■ DESCRIPTION OF THE TASK:
List the lines of the items below from the line containing "You are a computer-use agent. 930x845 pixels." up to and including the line containing "Viewport: 2043px width, 658px" as a numbered list. Omit blank lines and leave the pictures out.

■ RECORDS SHOWN:

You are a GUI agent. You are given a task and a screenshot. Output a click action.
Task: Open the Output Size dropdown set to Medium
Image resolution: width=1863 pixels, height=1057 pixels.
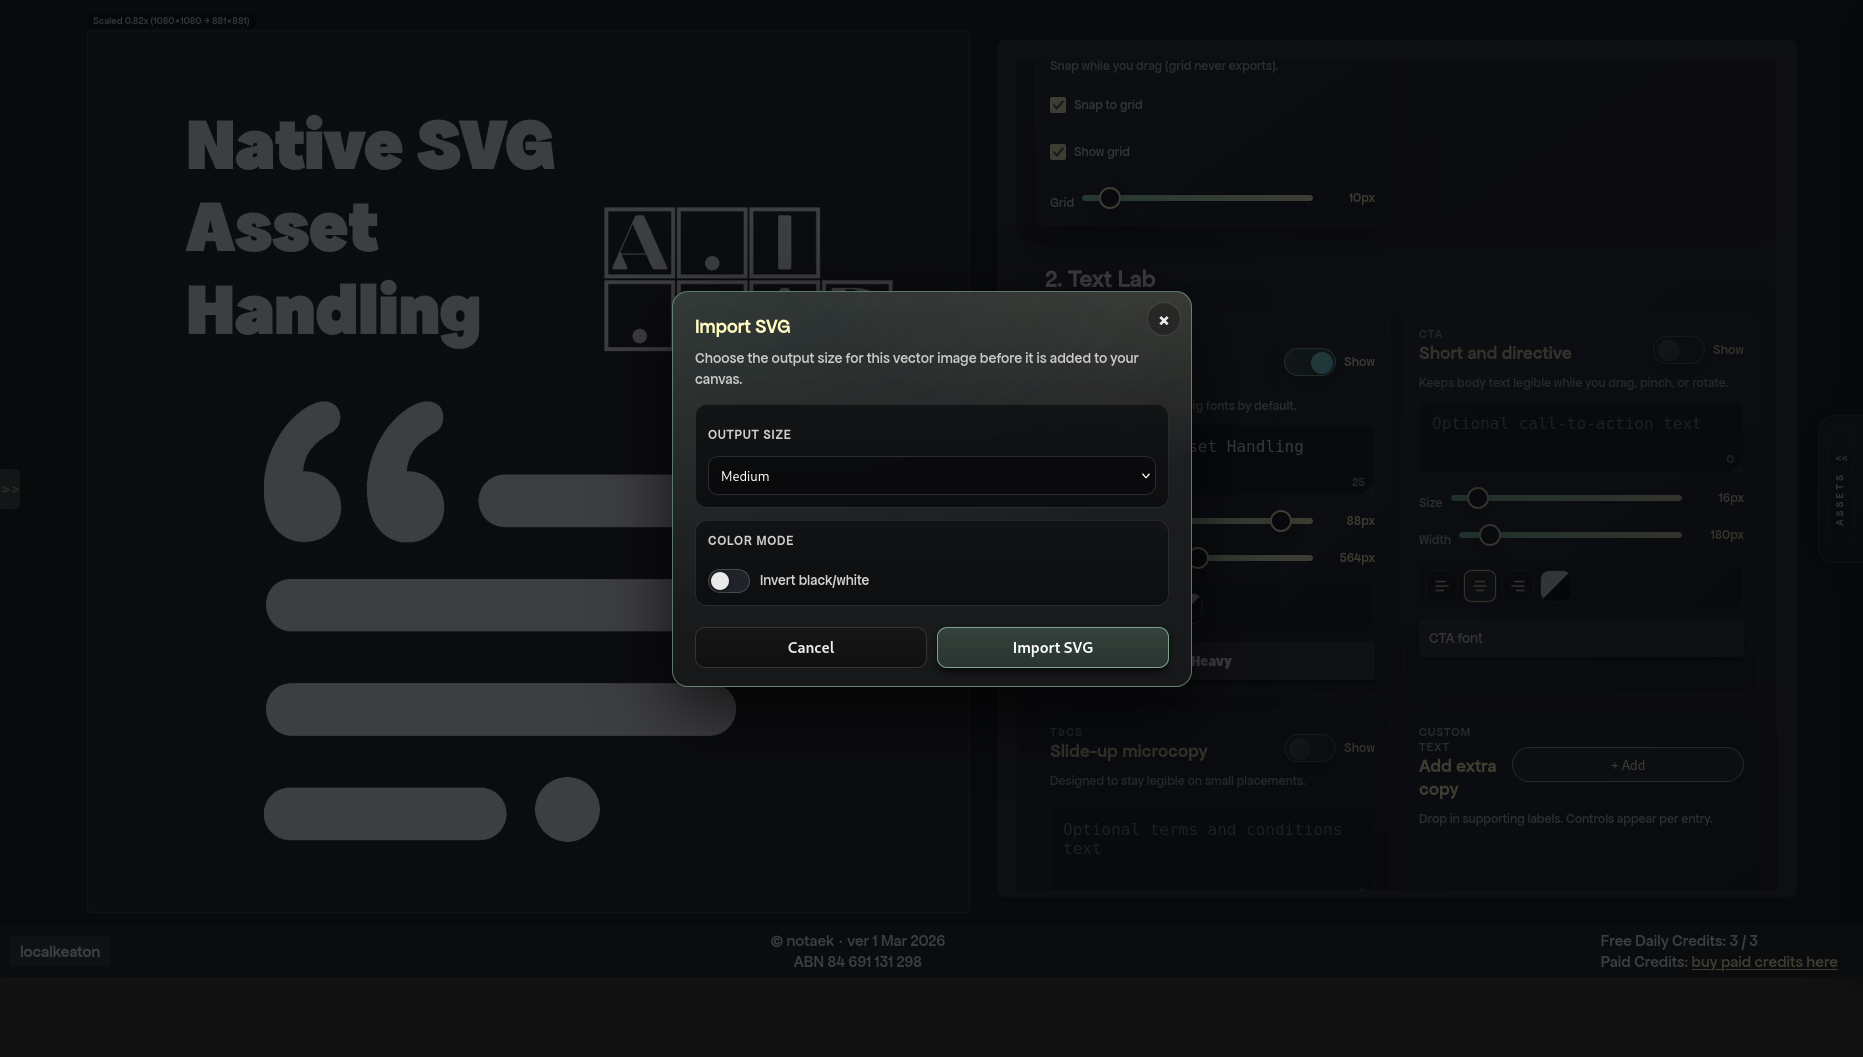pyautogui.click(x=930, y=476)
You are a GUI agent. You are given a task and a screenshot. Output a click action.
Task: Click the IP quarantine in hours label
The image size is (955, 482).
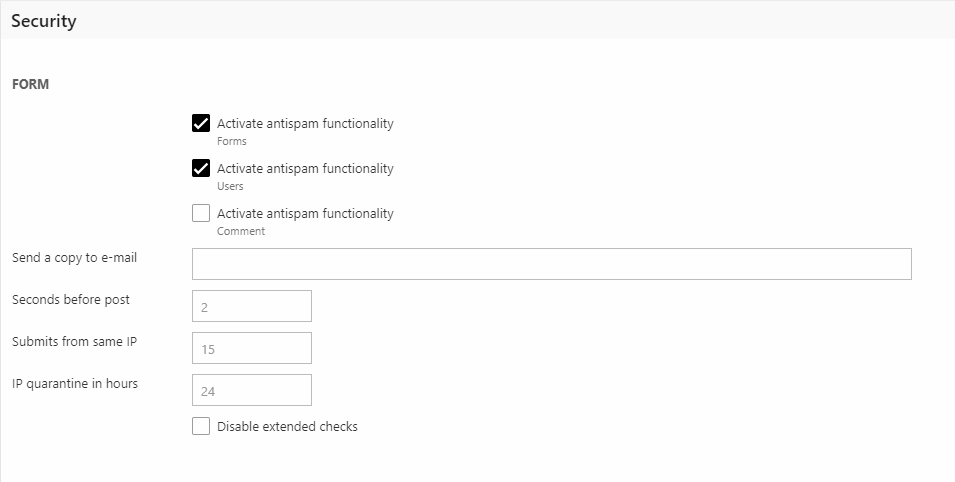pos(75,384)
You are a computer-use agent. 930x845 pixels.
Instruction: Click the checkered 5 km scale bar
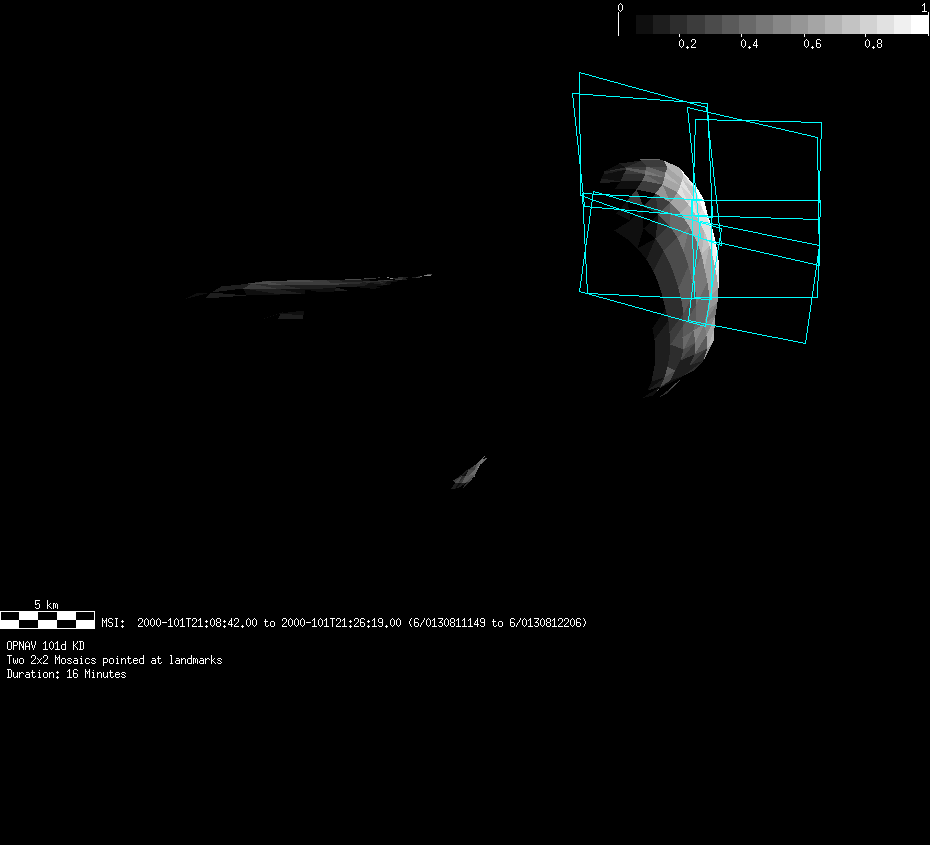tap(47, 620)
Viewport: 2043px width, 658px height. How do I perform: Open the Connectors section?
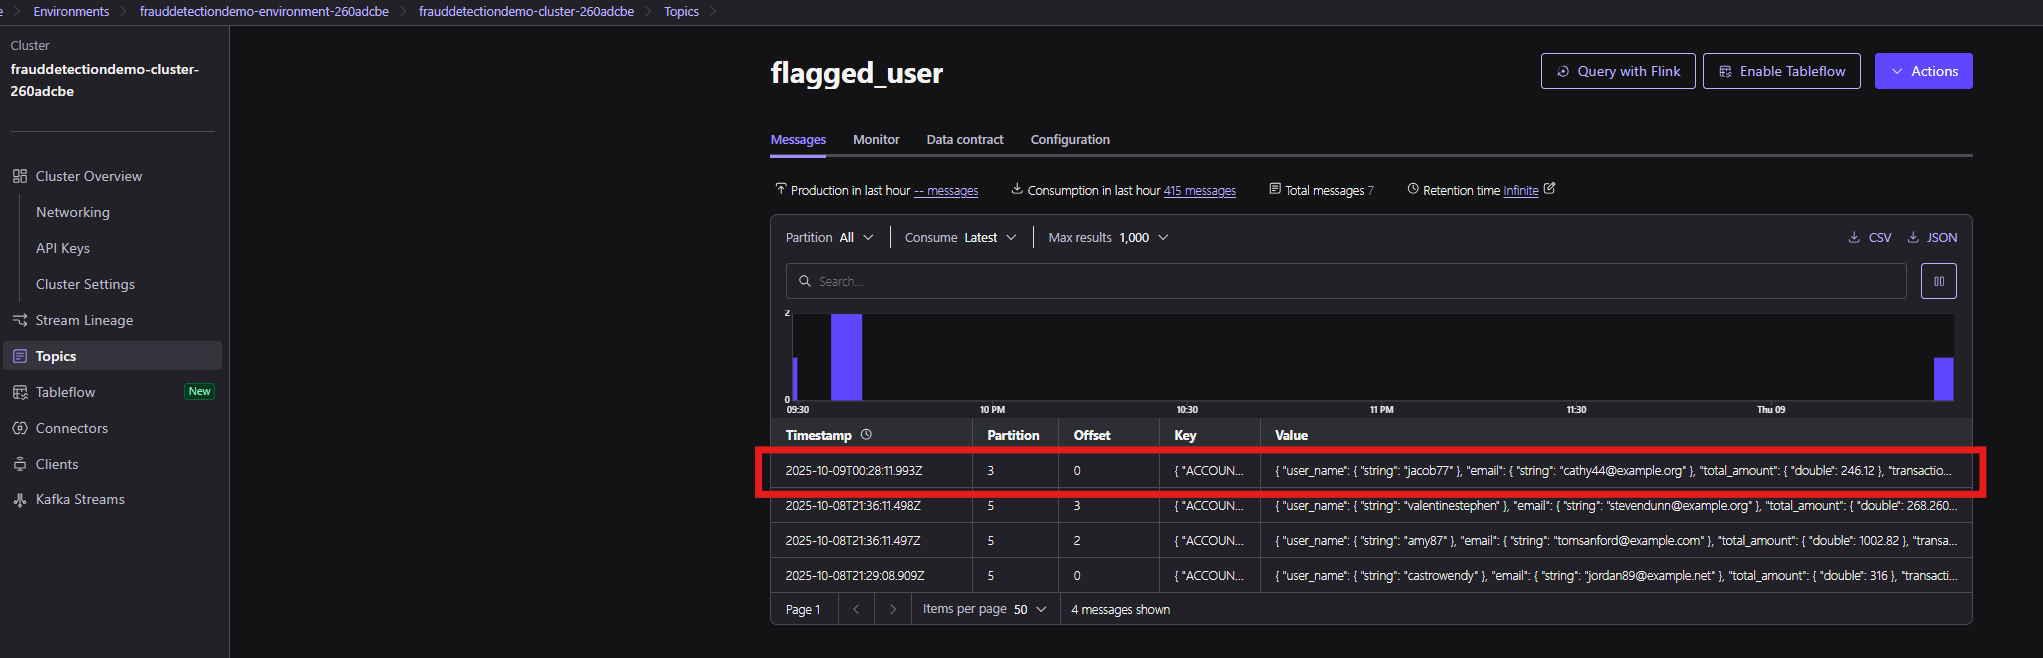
--
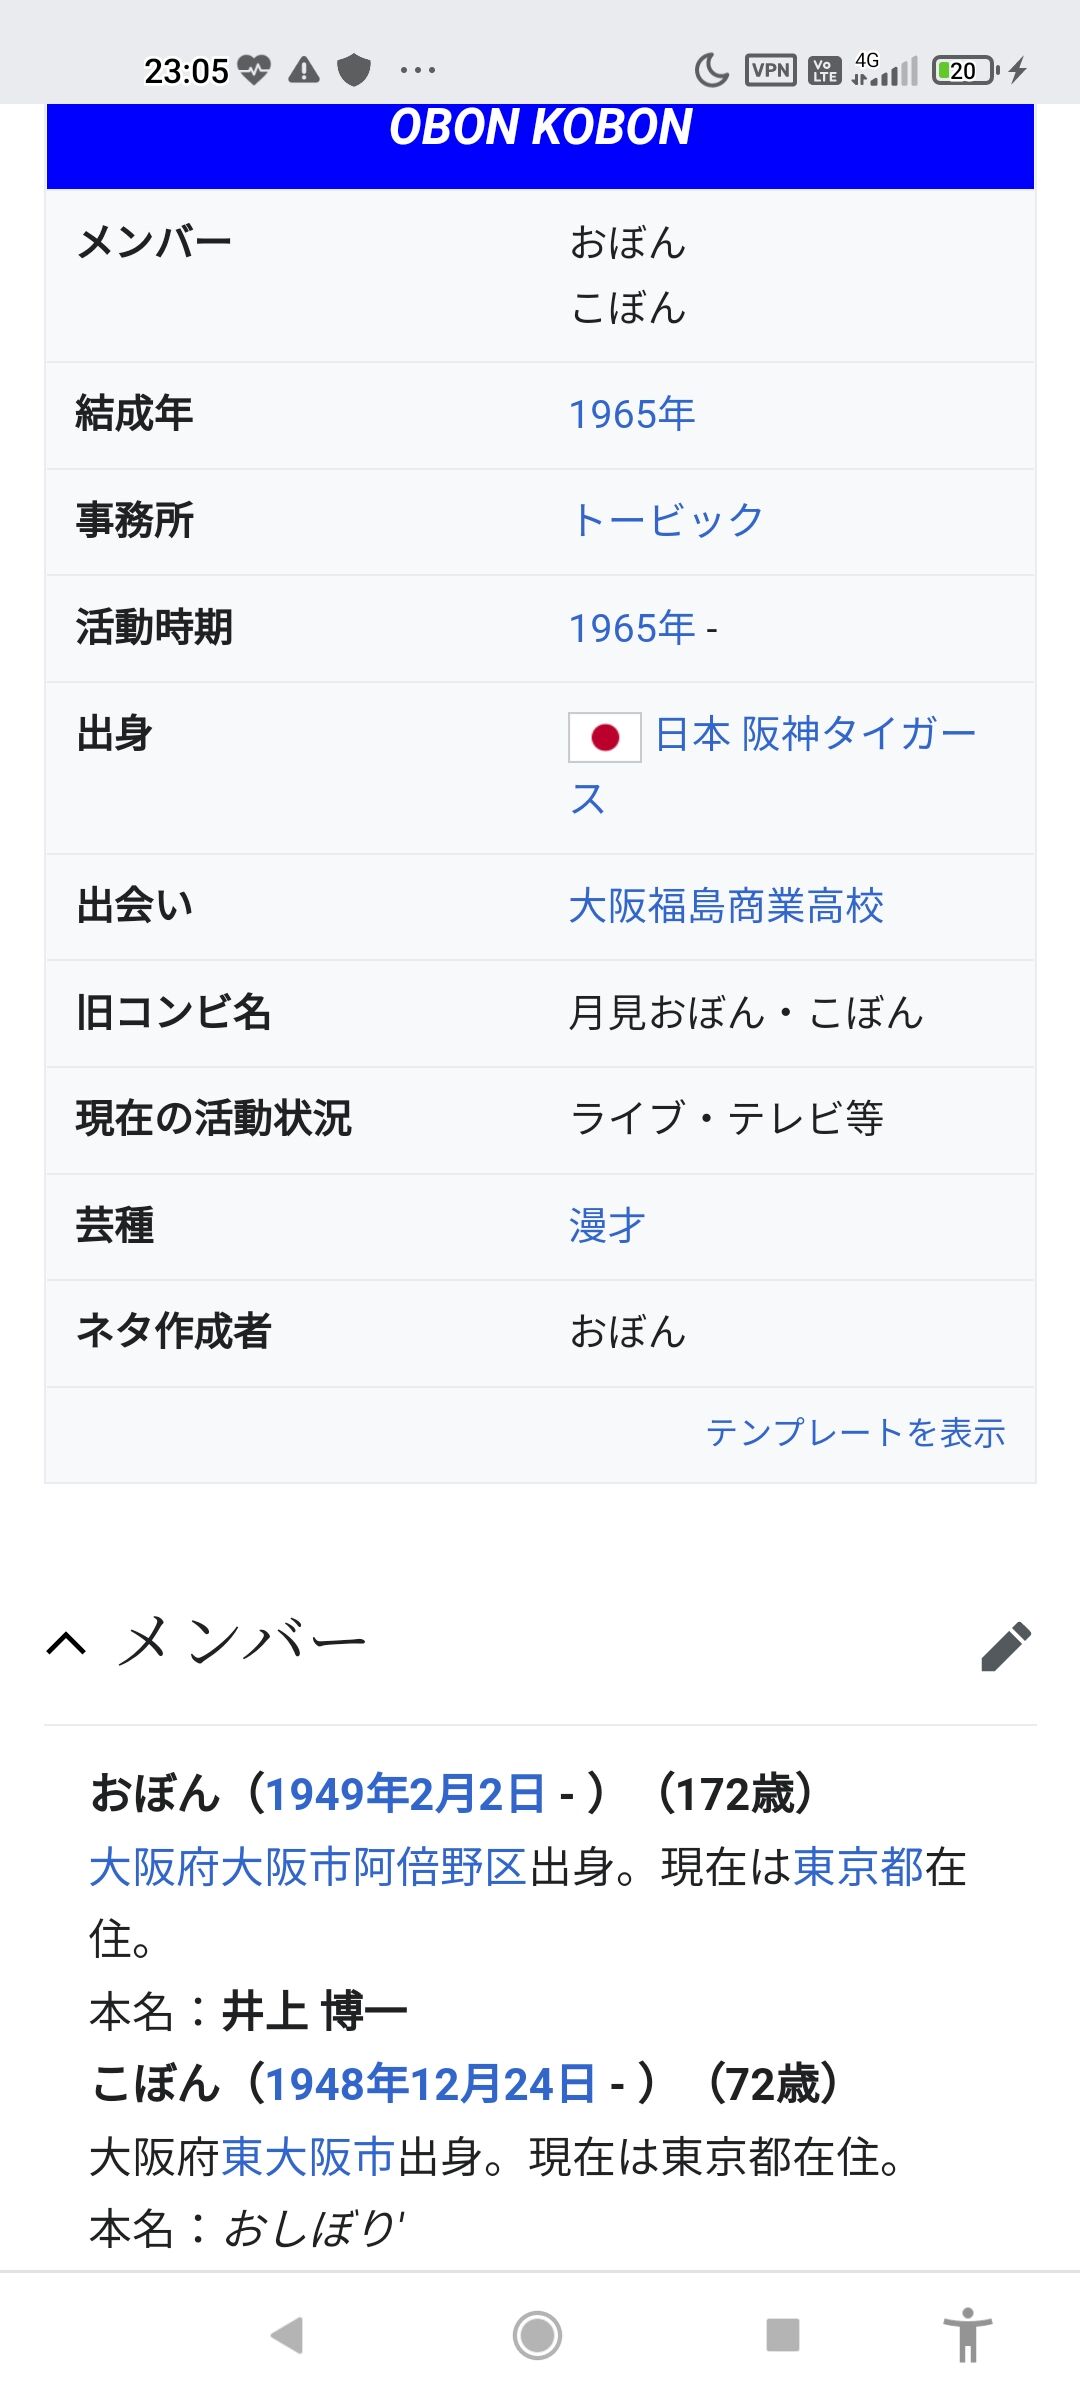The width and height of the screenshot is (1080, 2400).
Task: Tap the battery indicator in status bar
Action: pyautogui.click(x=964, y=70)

■ FULL ANSWER:
1. You are a computer-use agent. 930x845 pixels.
2. Instruction: Click the checkered 5 km scale bar
3. tap(47, 620)
4. Viewport: 2043px width, 658px height. How do I perform: Open the Connectors section?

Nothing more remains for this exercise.